Continuous intelligence (CI) is a strategic capability that integrates key technology elements to deliver real-time guidance on operational problems.
If your organization has moved to technology concepts such as automation, AIOps, DevOps and multi-cloud management – or plans to – be aware of another key strategy, continuous intelligence.
What is continuous intelligence (CI)?
A web search will produce a dozen definition-style articles for CI from an equally broad range of sources. Each of the dozen takes a somewhat different tack.
The most cited definition is from Gartner, which says:
“Continuous intelligence is a design pattern in which real-time analytics are integrated into business operations, processing current and historical data to prescribe actions in response to business moments and other events.”

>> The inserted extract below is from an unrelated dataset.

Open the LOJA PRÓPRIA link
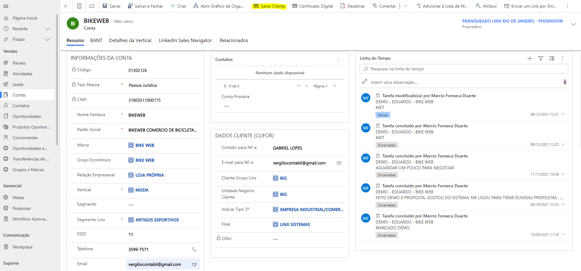Image resolution: width=581 pixels, height=271 pixels. 149,175
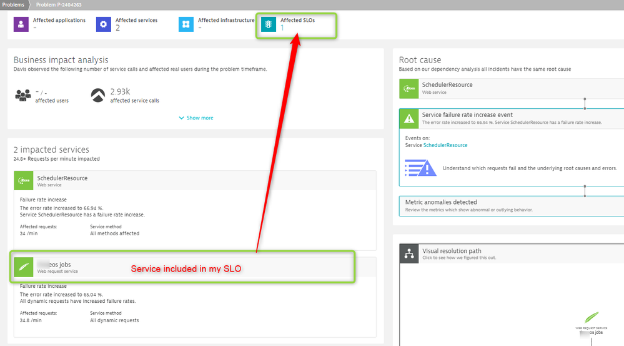Click the affected service calls icon
This screenshot has width=624, height=346.
click(x=98, y=96)
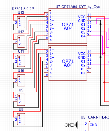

Yet, that foundation leaves open the question about what CI looks and acts like in the real world of business. So, here are some common threads from the varied sources:
CI isn’t a single piece of technology, but a strategic capability and a culture, although CI platforms integrate key tech elements that are available. It draws on emerging technologies to deliver real-time alerts and recommendations and even automated fixes to operational and business problems.
It’s about learning and decisions
The “continuous” part of the term refers to CI’s ability to learn over time about the systems that it is monitoring. It learns to recognize which events and conditions are “normal” and perhaps not needing remediation. That “learning” may extend to identifying new sources of data, and relationships and dependencies among sources that a human may not recognize. Then it can include those new elements in its monitoring.

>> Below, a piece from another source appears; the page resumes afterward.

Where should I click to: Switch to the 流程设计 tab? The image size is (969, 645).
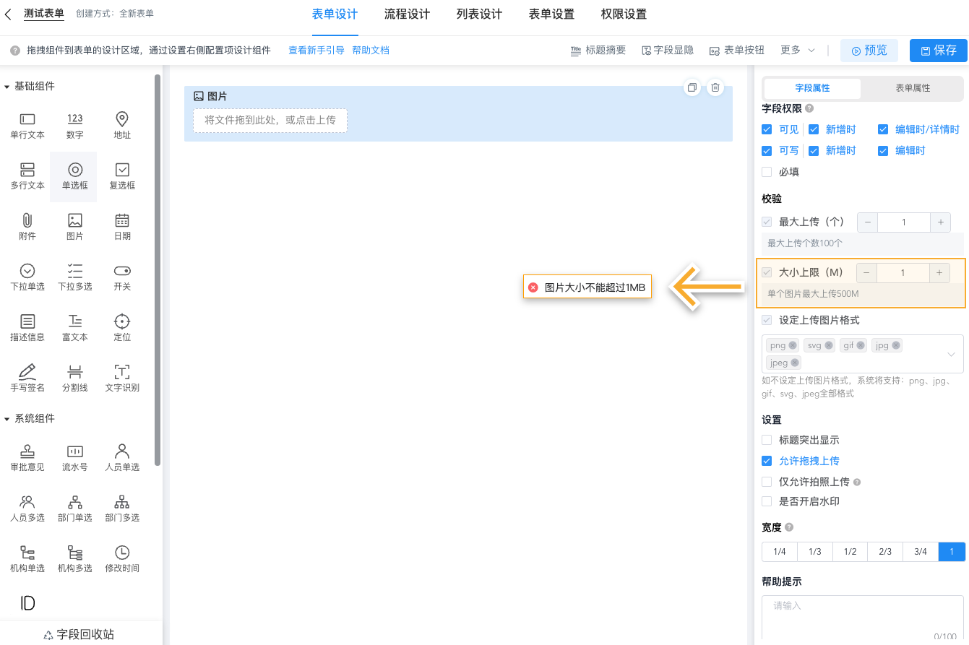tap(406, 14)
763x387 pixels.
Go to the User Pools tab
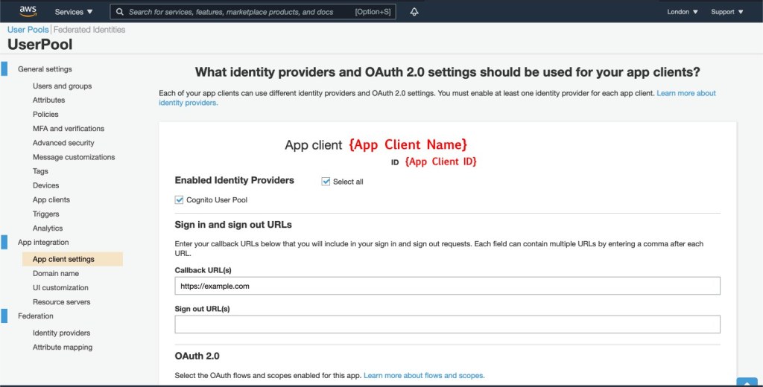point(28,30)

It’s the integration of those elements, identification of their relationships and the data they generate that helps CI deliver valuable context behind the torrent of alerts that monitoring systems create every hour.

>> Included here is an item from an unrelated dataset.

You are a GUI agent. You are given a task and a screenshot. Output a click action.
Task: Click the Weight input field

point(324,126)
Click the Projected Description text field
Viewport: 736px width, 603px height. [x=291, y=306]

CI isn’t just a new term for business intelligence (BI).
Traditional BI — drawing on a structured data warehouse — provides an occasional snapshot of activity in specific parts of the business. Meanwhile, CI is working in real time on both structured and unstructured data. CI constantly monitors the health of multiple systems and business processes. It is on the lookout for aberrations that could signal a pending failure or outage. CI alerts operations staff and may recommend action to fix the problem before failure hits by leveraging machine learning and artificial intelligence.
The “intelligence” in CI is that it doesn’t just prevent failure but that it enables better decision making throughout the organization.
CI, leveraging AIOps and observability, can remember how certain problems have been remediated in the past, and may be programmed to take autonomous action.
What’s behind continuous intelligence
The core IT technologies for CI typically include modern, cloud-native applications, system monitoring tools, machine learning, artificial intelligence and ticketing systems.
Real-time processing and analytics are critical components. They allow systems to collect data from multiple elements, such as application performance tools, user activity, cybersecurity threats and software updates. The system analyzes the inputs from the varied data sources, identifies any irregularities that may cause a failure, and generates any necessary alerts, service tickets, and, where feasible recommendations for fixes.
That analysis also looks to correlate different irregularities or symptoms of a problem that may impact multiple users or applications in different ways. In those cases, remediation may require attention from multiple staff members with varied specialties and responsibilities. The CI concept extends beyond legacy ticketing systems by recognizing that many enterprise issues impact several departments, and that a problem may be “owned” by more than one group.
All about real time
The crucial real-time aspect means that an operations staff doesn’t have to wait until a failure occurs before they take action. The monitoring and analytics of streaming data are on guard constantly, building a knowledge base.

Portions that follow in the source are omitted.